__RECORDS FOR THIS EXERCISE__
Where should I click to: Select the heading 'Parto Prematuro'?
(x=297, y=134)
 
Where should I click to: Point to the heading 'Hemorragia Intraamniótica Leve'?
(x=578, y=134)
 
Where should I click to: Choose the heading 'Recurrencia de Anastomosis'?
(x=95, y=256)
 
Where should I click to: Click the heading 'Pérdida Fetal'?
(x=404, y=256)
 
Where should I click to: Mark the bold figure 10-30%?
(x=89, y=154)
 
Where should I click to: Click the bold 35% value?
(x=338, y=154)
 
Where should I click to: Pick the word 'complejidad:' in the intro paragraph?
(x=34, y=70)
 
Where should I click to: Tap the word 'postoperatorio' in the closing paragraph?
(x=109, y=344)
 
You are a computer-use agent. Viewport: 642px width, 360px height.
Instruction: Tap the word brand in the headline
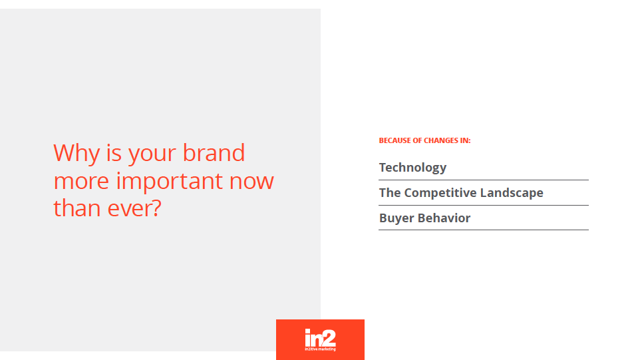214,153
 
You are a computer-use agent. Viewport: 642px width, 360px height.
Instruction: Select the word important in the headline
170,182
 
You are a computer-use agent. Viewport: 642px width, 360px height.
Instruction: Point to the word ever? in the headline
134,208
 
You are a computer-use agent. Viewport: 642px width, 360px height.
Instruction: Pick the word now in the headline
251,182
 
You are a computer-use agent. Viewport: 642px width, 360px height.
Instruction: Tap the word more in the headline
81,182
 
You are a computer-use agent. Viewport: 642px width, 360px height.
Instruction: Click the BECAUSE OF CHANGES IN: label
424,140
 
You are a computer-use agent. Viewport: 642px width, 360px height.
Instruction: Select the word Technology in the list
412,168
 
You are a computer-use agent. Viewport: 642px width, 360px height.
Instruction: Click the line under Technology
484,180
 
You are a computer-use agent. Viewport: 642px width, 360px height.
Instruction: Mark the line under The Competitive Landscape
484,205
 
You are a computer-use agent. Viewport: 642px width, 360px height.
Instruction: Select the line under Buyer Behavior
484,230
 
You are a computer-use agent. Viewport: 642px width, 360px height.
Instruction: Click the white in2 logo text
320,338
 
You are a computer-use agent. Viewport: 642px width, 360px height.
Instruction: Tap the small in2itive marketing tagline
320,349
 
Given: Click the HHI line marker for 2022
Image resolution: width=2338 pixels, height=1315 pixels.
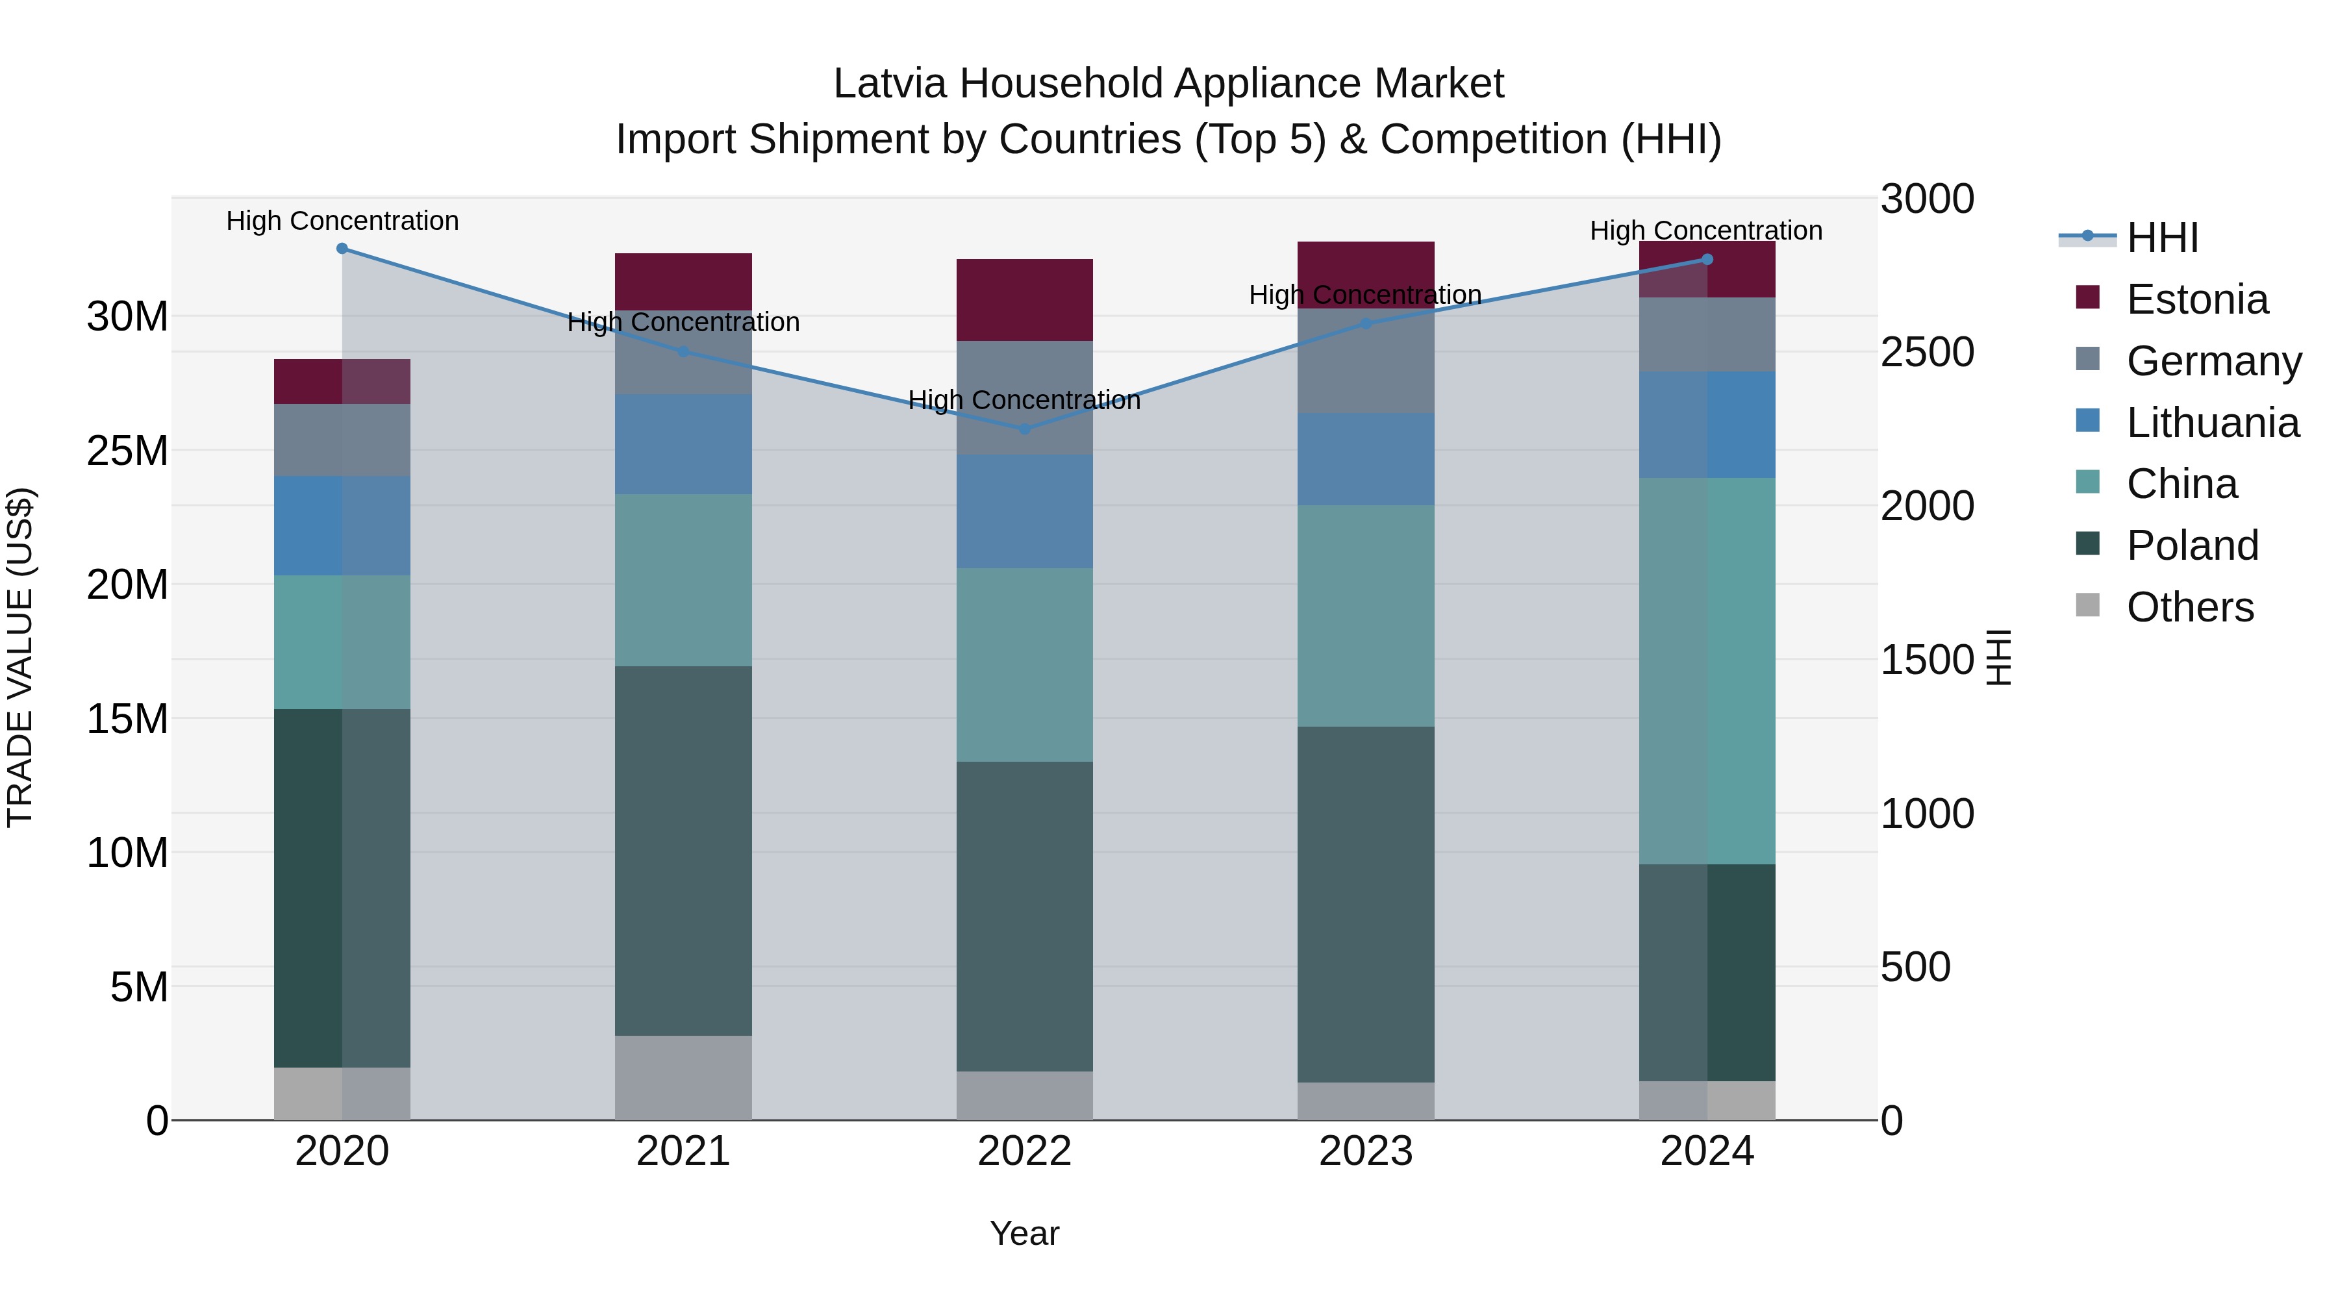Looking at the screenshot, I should click(x=1025, y=429).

__TASK OBJECTIVE__
Reproduce the listing verbatim from the line containing "Where should I click to: Point" through the end of the listing, including both ends. Omit the pictures from your answer.

__WRITTEN ANSWER__
Where should I click to: Point to the heading 'Hemorragia Intraamniótica Leve'?
(x=578, y=134)
 
Where should I click to: Choose the heading 'Recurrencia de Anastomosis'?
(x=95, y=256)
 
Where should I click to: Click the heading 'Pérdida Fetal'?
(x=404, y=256)
 
Where should I click to: Mark the bold figure 10-30%?
(x=89, y=154)
 
Where should I click to: Click the bold 35% value?
(x=338, y=154)
 
Where should I click to: Pick the word 'complejidad:' in the intro paragraph?
(x=34, y=70)
 
Where should I click to: Tap the word 'postoperatorio' in the closing paragraph?
(x=109, y=344)
 
You are a computer-use agent. Viewport: 642px width, 360px height.
Instruction: Tap the word brand in the headline
214,153
 
You are a computer-use agent. Viewport: 642px width, 360px height.
Instruction: Select the word important in the headline
170,182
 
You are a computer-use agent. Viewport: 642px width, 360px height.
Instruction: Point to the word ever? in the headline
134,208
 
You are a computer-use agent. Viewport: 642px width, 360px height.
Instruction: Pick the word now in the headline
251,182
 
You are a computer-use agent. Viewport: 642px width, 360px height.
Instruction: Tap the word more in the headline
81,182
 
You are a computer-use agent. Viewport: 642px width, 360px height.
Instruction: Click the BECAUSE OF CHANGES IN: label
424,140
 
You are a computer-use agent. Viewport: 642px width, 360px height.
Instruction: Select the word Technology in the list
412,168
 
You are a computer-use agent. Viewport: 642px width, 360px height.
Instruction: Click the line under Technology
484,180
 
You are a computer-use agent. Viewport: 642px width, 360px height.
Instruction: Mark the line under The Competitive Landscape
484,205
 
You are a computer-use agent. Viewport: 642px width, 360px height.
Instruction: Select the line under Buyer Behavior
484,230
 
You are a computer-use agent. Viewport: 642px width, 360px height.
Instruction: Click the white in2 logo text
320,338
 
You are a computer-use agent. Viewport: 642px width, 360px height.
Instruction: Tap the small in2itive marketing tagline
320,349
 
Given: Click the HHI line marker for 2022
Image resolution: width=2338 pixels, height=1315 pixels.
Looking at the screenshot, I should click(x=1025, y=429).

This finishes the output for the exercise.